3. Security. As mentioned, I locked up certain things. I was able to leave all sorts of articles of clothing out, and nobody stole my tee shirts, jeans, chinos or cotton jacket. To be honest, by the time my five nights were up, I wouldn't have taken them home unless I had to. I changed shirts every day (tees) and brought 2 pair pants and a pair shorts. It was summer, so my jacket wasn't really required all the time. I will admit, the fire alarm went off (a roommate of mine urinated all over the stairs and tried to leave by the fire estcape) and I thought it was just somebody's alarm clock, so I rolled over and went back to bed. Perhaps the hostel should think of a better alarm. Also, the hostel in Quebec City had a shelf above your head, while the hostel in Montreal was more basic. 

4. Meeting people. Generally if you hung out in the hostel bar long enough, you'd meet people who you wanted to hang out with. The bartender was quite happy to provide me with Cherry Pepsi all night, because I always tipped 50%. I met all sorts of people, from drunks to people on a gap-year to vacationers. I met an Aussie and a German on the first night and we went bar hopping on Saturday night on Crescent street. I knew a little about the area, and we kept costs down, by avoiding bottle service. The German was short on cash, so I split a bottle of sparkling water with him and the Aussie drank local beer. The next night, I went shopping with a local friend and ended up buying fruit and a pie, which certainly cut down on my requirement to eat at a restaurant. Most people love to meet other travelers. It helps if you dress the part (tee, cargo shorts and hiking boots). Most people actually take decent care of themselves, as showers are available in room, and most people shave and washed.

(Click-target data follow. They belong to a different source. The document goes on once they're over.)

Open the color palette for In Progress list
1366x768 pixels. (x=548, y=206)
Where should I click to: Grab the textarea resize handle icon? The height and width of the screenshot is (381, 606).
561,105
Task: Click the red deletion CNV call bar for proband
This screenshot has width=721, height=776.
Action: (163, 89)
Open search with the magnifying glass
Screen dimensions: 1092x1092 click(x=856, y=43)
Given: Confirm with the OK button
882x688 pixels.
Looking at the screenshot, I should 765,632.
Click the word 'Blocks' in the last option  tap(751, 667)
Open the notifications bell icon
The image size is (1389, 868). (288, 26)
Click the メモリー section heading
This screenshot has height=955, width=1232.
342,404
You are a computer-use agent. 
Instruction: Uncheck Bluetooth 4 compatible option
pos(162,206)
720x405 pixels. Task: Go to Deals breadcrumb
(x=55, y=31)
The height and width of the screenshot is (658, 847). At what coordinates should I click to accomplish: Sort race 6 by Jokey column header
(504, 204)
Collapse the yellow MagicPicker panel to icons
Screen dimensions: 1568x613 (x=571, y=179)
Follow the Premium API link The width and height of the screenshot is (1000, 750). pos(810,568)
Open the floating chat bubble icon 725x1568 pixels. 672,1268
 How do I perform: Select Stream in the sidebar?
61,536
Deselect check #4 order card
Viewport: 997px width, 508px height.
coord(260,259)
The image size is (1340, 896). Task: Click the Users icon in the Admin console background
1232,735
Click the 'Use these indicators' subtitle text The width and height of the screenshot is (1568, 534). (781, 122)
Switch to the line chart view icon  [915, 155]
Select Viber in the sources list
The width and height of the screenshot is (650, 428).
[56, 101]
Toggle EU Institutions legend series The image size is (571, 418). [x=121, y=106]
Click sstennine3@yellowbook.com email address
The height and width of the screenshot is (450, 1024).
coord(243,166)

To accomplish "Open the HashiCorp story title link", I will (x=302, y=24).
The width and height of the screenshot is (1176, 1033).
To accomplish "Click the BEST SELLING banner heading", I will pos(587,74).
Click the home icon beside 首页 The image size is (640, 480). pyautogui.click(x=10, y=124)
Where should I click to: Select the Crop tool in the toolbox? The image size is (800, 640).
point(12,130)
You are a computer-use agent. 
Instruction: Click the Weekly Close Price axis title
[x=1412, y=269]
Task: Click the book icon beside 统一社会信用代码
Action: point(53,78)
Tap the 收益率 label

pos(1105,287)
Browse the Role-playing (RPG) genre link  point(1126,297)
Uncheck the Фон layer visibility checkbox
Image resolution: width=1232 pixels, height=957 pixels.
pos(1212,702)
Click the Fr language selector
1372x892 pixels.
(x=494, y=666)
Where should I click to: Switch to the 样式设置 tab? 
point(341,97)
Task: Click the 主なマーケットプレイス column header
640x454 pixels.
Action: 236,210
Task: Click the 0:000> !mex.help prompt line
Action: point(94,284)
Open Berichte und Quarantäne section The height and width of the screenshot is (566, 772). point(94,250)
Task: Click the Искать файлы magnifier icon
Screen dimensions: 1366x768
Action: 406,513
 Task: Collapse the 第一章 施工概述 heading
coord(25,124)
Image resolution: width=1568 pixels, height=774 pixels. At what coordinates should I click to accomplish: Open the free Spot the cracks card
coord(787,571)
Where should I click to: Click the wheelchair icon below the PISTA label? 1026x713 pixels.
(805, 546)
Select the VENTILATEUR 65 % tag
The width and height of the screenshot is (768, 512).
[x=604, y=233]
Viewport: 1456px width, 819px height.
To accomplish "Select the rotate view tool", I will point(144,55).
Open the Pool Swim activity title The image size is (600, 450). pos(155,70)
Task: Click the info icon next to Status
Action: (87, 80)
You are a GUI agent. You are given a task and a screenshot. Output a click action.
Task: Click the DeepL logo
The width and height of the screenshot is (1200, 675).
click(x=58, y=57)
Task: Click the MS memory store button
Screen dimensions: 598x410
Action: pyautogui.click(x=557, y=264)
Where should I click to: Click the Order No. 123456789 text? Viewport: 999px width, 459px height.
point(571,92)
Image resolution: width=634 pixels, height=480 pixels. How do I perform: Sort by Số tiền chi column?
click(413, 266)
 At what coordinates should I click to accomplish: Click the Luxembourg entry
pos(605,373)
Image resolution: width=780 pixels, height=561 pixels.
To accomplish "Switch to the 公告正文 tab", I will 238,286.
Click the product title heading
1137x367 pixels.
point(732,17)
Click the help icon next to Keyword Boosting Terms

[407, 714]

5. Amenities. Obviously there's no pool and no gym. There were computers available on a pay per use. The staff are pretty good at organizing stuff. There was a kitchen available, as well as a resto-bar and pool table. TVs are in the lounge along with a pool table. The bartenders weren't terribly efficient, as they didn't have anything near what we would call a full bar. (They had maybe 5 bottles of liquor, including Jack, Tanq and Lambs. The staff don't mind a bit if you bring in food and prepare it in the kitchen (that's what it's there for). 

Oh yes, I paid 31 dollars a night.

Anyhow, that's about all I can think of. Any questions?

Tom


----------



## eagle2250 (Mar 24, 2006)

Sounds like you enjoyed a very positive experience, but...LOL...have you seen any of Quentin Tarantino's "Hostel" movies?


----------



## Canadian (Jan 17, 2008)

No I haven't. However I've been told by friends who backpacked across Europe that 99.9% of hostels are safe, and if you take various measures, you should have a decent time. 

I had a teacher in high school who did the same. He booked into a hostel because it had silk sheets. When the lights turned out, thousands of cockroaches came out. The silk sheets were there because they were easy to clean. After about 5 minutes, he packed his stuff and left.

Tom


----------